INSTRUCTIONS FOR THE TASK. In the records, find each line where "agent" occurs, and copy it.

Saved entries.
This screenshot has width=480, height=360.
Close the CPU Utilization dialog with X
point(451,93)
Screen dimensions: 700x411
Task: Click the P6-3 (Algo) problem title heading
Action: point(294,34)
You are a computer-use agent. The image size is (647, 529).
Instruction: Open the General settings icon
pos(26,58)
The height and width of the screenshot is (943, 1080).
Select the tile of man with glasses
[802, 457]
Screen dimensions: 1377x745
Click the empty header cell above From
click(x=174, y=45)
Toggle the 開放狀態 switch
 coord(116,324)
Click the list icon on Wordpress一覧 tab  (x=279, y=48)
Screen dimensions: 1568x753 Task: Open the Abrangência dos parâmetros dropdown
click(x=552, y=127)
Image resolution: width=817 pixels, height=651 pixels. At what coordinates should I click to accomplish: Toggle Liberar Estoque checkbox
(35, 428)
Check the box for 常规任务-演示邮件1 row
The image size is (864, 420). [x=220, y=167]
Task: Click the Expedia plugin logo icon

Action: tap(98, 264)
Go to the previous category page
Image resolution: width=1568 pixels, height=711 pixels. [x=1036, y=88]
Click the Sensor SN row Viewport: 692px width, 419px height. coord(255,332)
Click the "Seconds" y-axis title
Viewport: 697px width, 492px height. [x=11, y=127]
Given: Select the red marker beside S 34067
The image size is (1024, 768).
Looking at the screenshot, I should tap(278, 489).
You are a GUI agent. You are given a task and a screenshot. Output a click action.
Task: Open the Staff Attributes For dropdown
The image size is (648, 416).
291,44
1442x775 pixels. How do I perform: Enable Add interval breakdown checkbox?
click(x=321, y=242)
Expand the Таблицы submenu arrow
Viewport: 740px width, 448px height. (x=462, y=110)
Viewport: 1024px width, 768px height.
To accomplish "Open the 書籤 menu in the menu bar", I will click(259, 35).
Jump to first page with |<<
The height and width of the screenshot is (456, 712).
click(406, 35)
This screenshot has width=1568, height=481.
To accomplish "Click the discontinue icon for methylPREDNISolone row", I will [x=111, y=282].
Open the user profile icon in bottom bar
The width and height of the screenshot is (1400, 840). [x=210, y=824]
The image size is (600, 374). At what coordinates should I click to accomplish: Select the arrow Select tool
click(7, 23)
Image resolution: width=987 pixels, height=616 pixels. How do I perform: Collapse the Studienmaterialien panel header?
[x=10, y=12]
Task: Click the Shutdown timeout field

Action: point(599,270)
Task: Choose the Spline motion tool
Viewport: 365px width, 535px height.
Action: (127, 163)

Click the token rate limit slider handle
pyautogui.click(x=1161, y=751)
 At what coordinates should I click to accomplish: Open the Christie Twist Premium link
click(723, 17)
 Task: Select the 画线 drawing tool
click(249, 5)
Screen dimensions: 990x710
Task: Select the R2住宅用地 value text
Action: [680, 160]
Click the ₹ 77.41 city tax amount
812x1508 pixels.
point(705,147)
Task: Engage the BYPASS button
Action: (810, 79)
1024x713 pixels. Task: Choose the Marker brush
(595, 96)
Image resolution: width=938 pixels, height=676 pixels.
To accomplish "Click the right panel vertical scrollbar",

TASK ANSWER.
You are a computer-use agent. The image size is (647, 529).
You are a GUI agent. You are given a task and a screenshot. Output a click action.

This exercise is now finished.